None of these quotables can do much to comfort women whose worst secret–Perry’s murder–both isolates and makes hypocrites of them no matter how honest they are about everything else. Despite the Monterey Five’s isolation, it’s significant that family members continue to reach out and try to help in their own slightly broken ways. The best part of the series’ first season was the ending, the complicated shockwave that went through the group when they all suddenly knew the truth about Perry. That almost supernatural form of connection might be missing at the moment, but the people who love our protagonists are fighting to find it.

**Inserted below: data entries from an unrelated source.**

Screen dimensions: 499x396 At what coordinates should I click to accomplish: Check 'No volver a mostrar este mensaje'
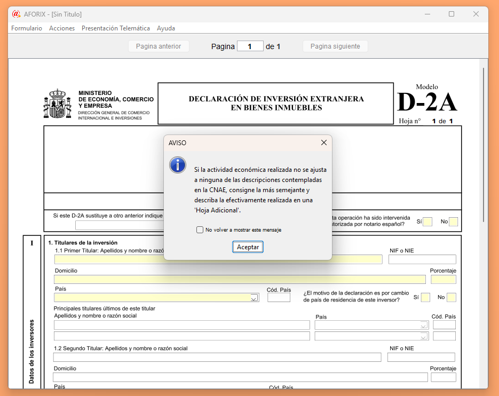(x=200, y=230)
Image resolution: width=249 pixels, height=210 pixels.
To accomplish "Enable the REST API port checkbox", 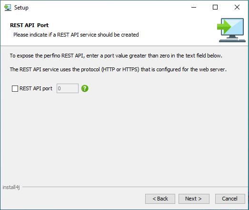I will point(15,88).
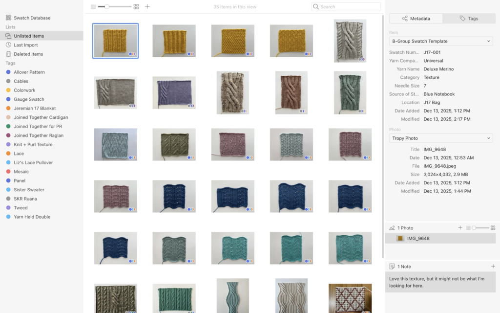The image size is (500, 313).
Task: Select the lavender cable swatch thumbnail
Action: 174,92
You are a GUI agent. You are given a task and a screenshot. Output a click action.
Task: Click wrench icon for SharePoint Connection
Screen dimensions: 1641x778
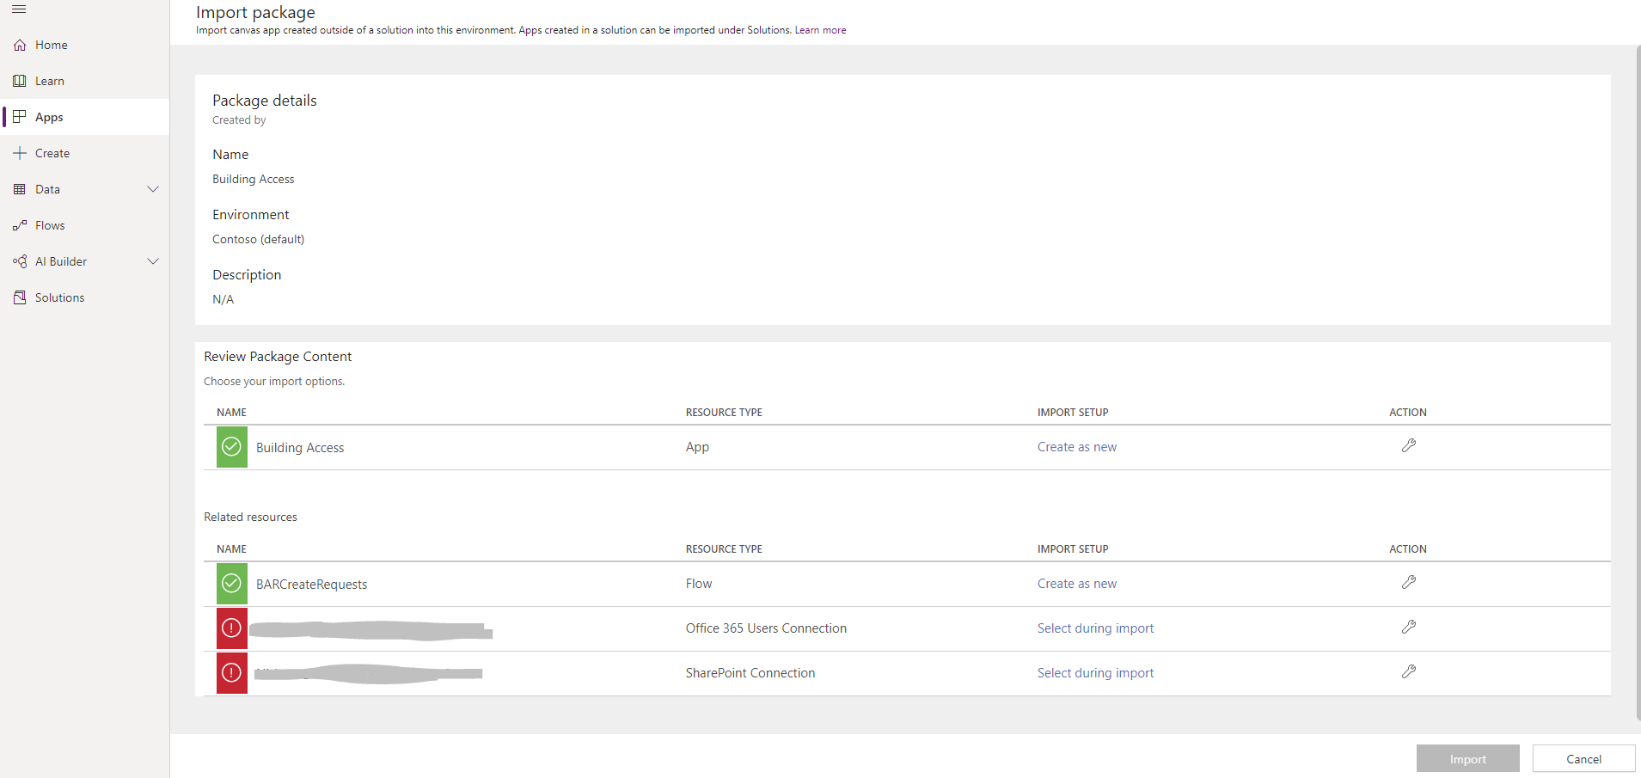1408,671
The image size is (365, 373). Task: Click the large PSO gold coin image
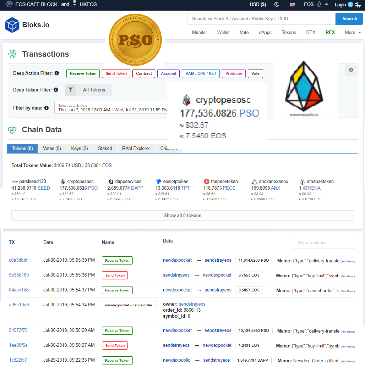pos(135,40)
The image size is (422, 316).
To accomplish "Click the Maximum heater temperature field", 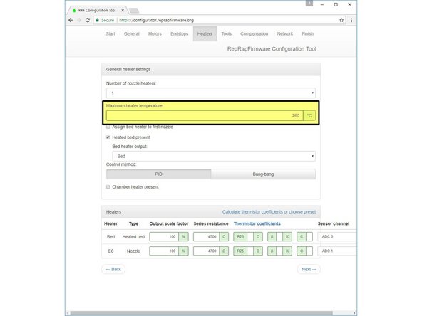I will [x=205, y=115].
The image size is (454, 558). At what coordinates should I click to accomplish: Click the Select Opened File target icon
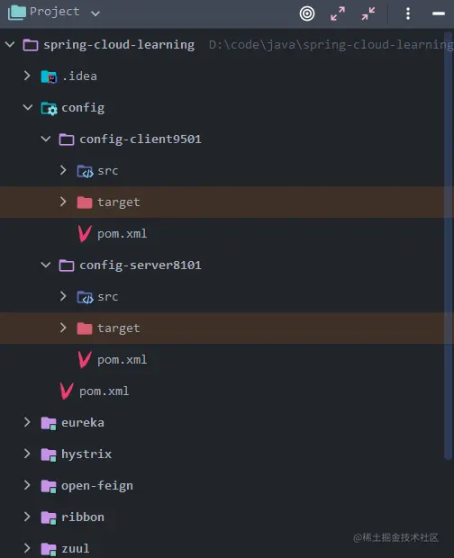[x=307, y=14]
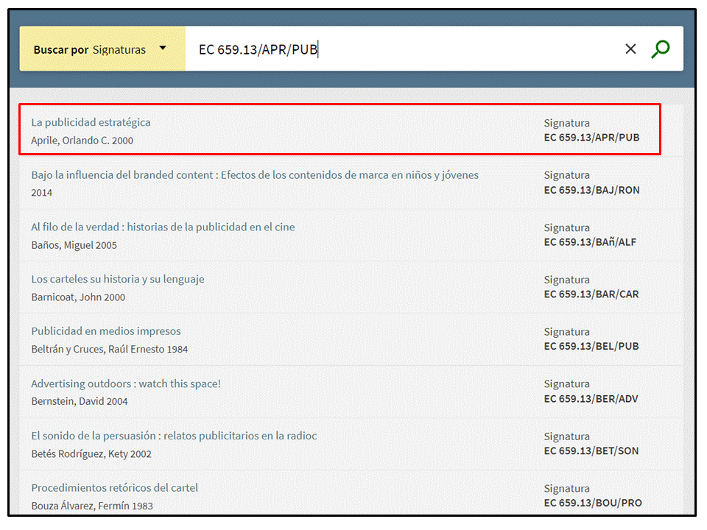Click signature EC 659.13/APR/PUB in results
The width and height of the screenshot is (707, 530).
tap(591, 138)
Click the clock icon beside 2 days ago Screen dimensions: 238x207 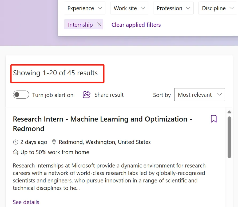point(16,142)
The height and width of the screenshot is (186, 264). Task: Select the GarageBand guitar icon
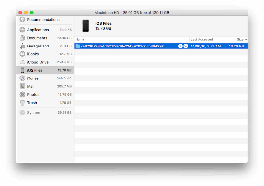(22, 46)
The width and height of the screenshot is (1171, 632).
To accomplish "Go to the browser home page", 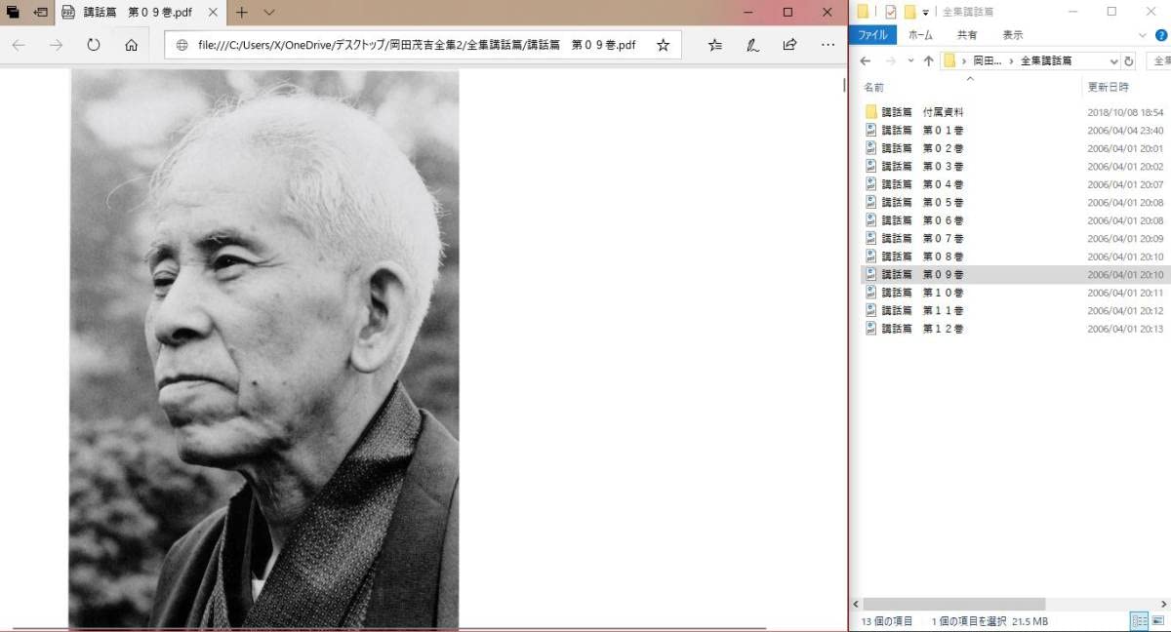I will click(x=131, y=45).
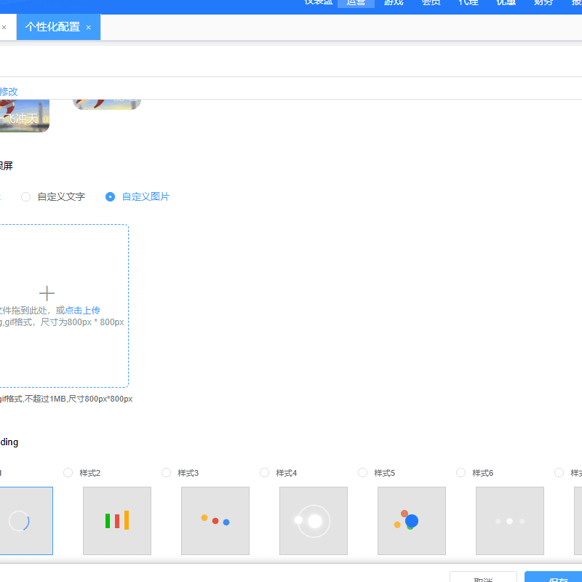The image size is (582, 582).
Task: Enable the 样式3 radio button
Action: pos(167,473)

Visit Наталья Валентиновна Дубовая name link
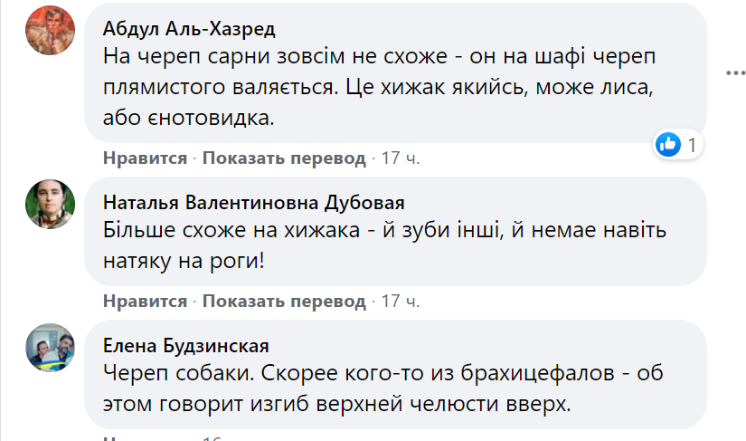[x=254, y=202]
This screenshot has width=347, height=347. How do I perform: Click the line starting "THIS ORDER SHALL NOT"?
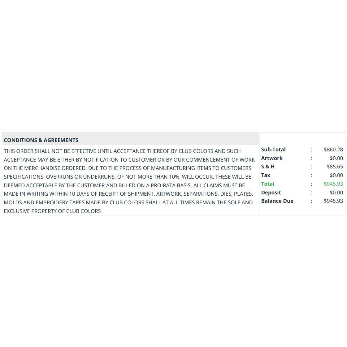pyautogui.click(x=122, y=151)
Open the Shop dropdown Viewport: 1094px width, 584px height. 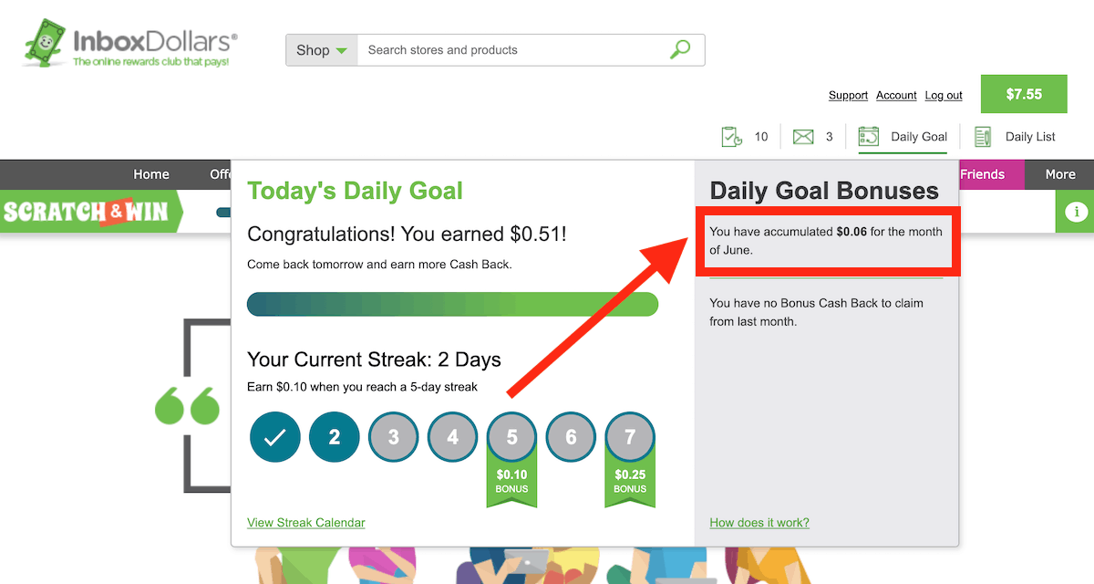(320, 50)
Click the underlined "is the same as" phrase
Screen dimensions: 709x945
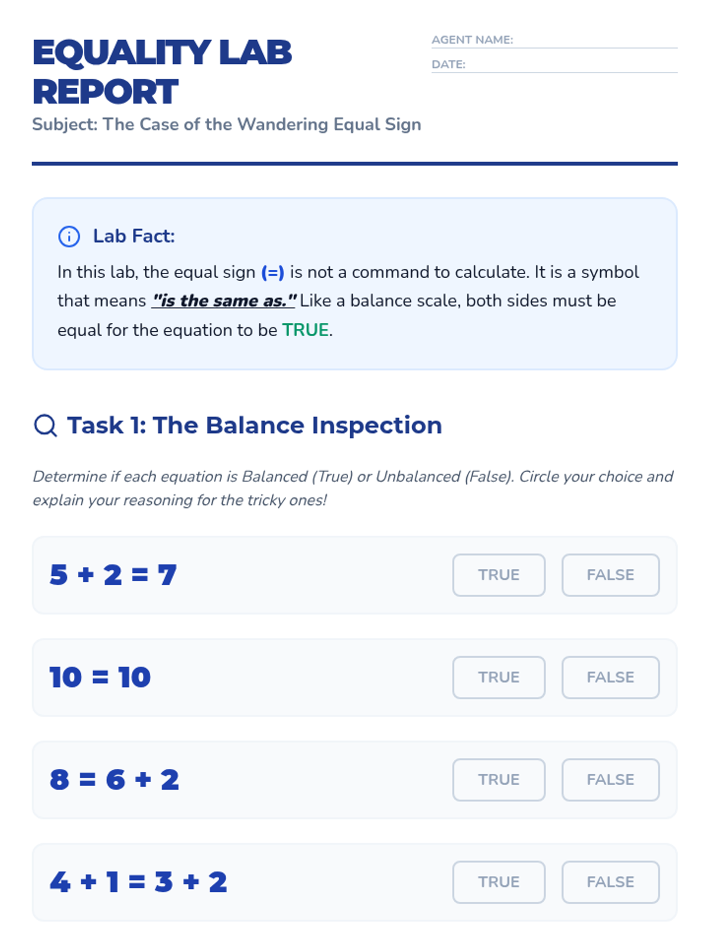click(x=223, y=301)
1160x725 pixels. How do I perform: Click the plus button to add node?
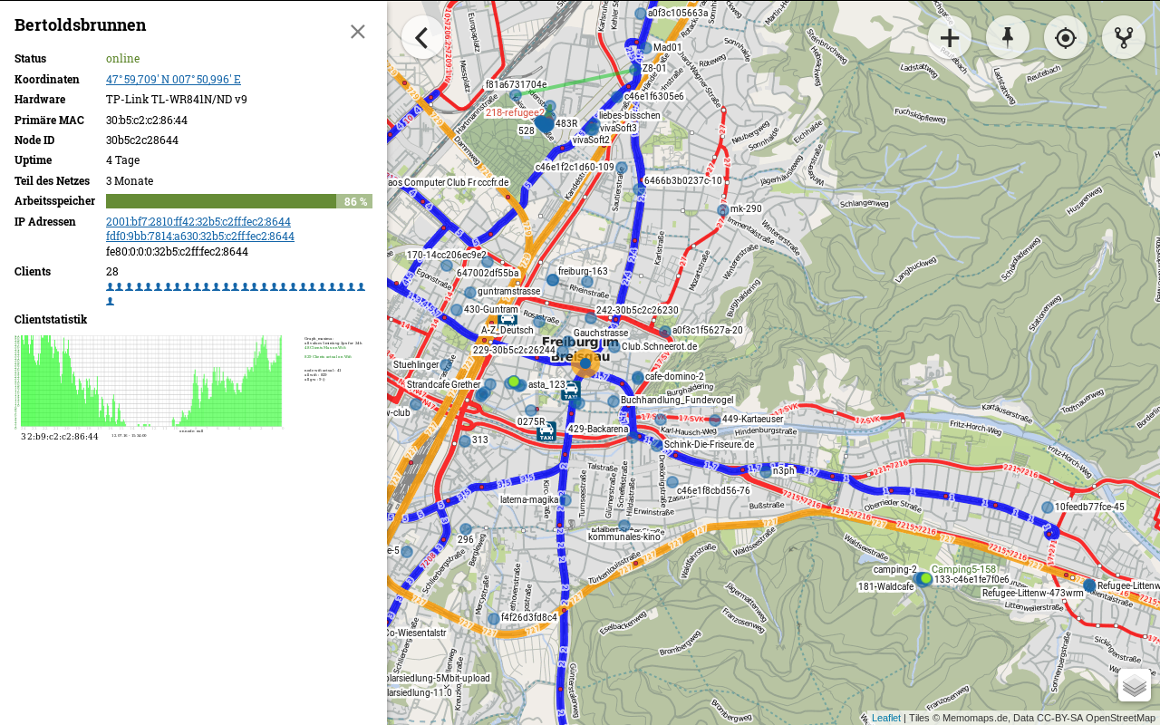pos(950,37)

Liane Moriarty’s book was a gossipy, entertaining read, but HBO’s Big Little Lies has already evolved into something deeper and greater than its source material. There are certainly more secrets to be revealed. What happened to Perry’s brother, for example? But Big Little Lies sets itself apart from other shows built around lies, like Desperate Housewives or Pretty Little Liars by choosing to dig deep and boldly into the fears and desires of women. Characterization trumps plot twists every time, and the series is better for it. Above all else, the show explores the pain that families inflict on one another: the trauma of parenting, of being a child, of working through or ending a marriage, and the ways in which people choose to connect despite it all. Even with large demographic differences likely separating most viewers from these women, the series’ core concern–that you’ll fuck up your kids or families beyond repair, or fuck yourself up in the process of trying to care for them–is a universal one. The characters may have their secrets, but Big Little Lies is still one of the most emotionally honest shows on TV.